Caitlin is the first one to be released from the hospital, then Kelsie, then Riley.
As soon as Riley is released, the family drives to Heidi and Jeremy's house. It is packed with Heidi and Jeremy's friends and family — including Heidi's mother.
She smiles at the men and coos over the babies, picking up the first one to cry.
Heidi makes dinner: spaghetti, vegetables, a salad and fresh crusty bread.
Everyone else is gone by 9. Heidi's mother hugs both men on her way out. Heidi tucks her boys into bed.
But the men stay. The four adults sit in the living room for another two hours, talking and cuddling the babies.
Aaron knows they have to go, back to their hotel and the next day, back home. "We knew we had to go not only for our own kids but for their family, so they could get back to their lives," Aaron says.
No one wants to say goodbye.
Aaron and Sid still are wearing the hospital bands on their wrists. It's been almost three weeks since the babies were born. "I guess we don't need these anymore," Aaron says.
Heidi gets a pair of scissors from a drawer in the kitchen. Each man holds out his arm, and she cuts through each band.
It feels like she's cutting them loose.
It's been three years since the babies were born.
Among the four adults, someone texts someone else almost every day. Aaron and Heidi talk on the phone a couple times a week, for more than an hour each time.
"What we went through together, it's not something you just say, 'Well, it was nice seeing you,' and you go your separate ways," Jeremy says. "We feel like we are their family, and I imagine they feel the same way."
Kelsie is still the smallest. The middle child, she wants everything to be fair. At breakfast, she looks at her brother's plate and then her sister's to make sure everyone got the same.
Sid brushes Caitlin's hair into a half-up, half-down and clips it with a bow.
"Riley, do you want a bow?" Sid asks, smiling. "Nope," Riley says. The boy has a toy car in one hand, an airplane in the other.
Caitlin gives Sid a kiss. The kids call him "Papa" and Aaron "Daddy."
"It's the best thing we've done our entire lives," Aaron says, smiling at Sid.
The men are happy about a recent ruling legalizing same-sex marriage in Arizona, though their priority is potty training. Because while marriage would provide legal protections for the couple, after so many years together, it is less about getting married and more about being married. They have lived as if they were.

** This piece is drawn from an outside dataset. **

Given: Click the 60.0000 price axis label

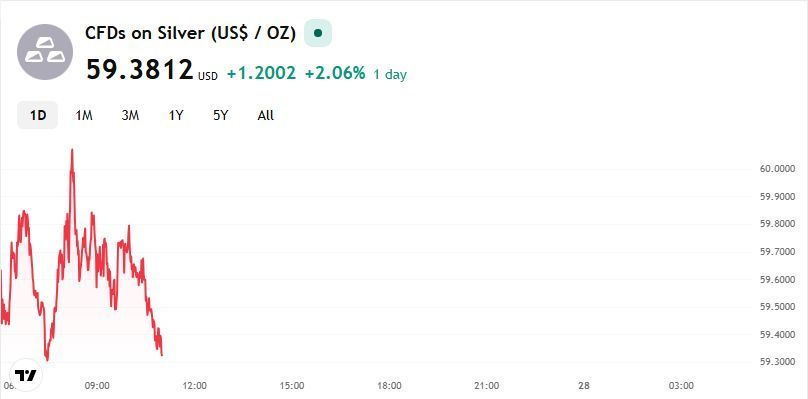Looking at the screenshot, I should click(x=777, y=169).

Because the children were born in California, where the laws are different, the men are the children's legal parents, both of their names on the birth certificates.
The men wear matching gold bands with three diamonds each, one for each child, and etched with the children's birth date in Roman numerals.
Framed pictures of the Grossers are interspersed with Sid and Aaron's family pictures in their Phoenix home. Caitlin points to Heidi, Jeremy, Aaron and Tyler, naming each of them.
"We're part of each other's families now," Sid says.
Sid and Aaron are Facebook friends with Jeremy's mom, Heidi's mom and her sisters. When Heidi's sister got married, she invited Sid and Aaron to the wedding. They visit back and forth and vacation together in San Diego.
In April, Heidi came alone to Phoenix to visit the dads and the triplets. The children have been waiting for her to arrive, watching out the big front window.
"It's almost like being an aunt," Heidi says. "I get to just have fun with them."
Aaron picks her up at the airport. She arrives with three big suckers, the triplets' first. The kids squeal when they see her.
"Heidi! Heidi! Heidi!" And Heidi laughs and squats down, her arms open wide to hug all three of them at once.